(SOURCE MATERIAL):
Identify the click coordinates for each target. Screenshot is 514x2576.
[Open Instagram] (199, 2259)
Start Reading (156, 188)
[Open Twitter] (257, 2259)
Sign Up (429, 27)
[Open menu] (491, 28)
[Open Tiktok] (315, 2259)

(EXERCISE DETAILS): All of the entries above should be written out again exactly.

(RESPONSE TO THIS TASK):
Identify the click coordinates for each target. Screenshot is 514x2576.
[Open Instagram] (199, 2259)
Start Reading (156, 188)
[Open Twitter] (257, 2259)
Sign Up (429, 27)
[Open menu] (491, 28)
[Open Tiktok] (315, 2259)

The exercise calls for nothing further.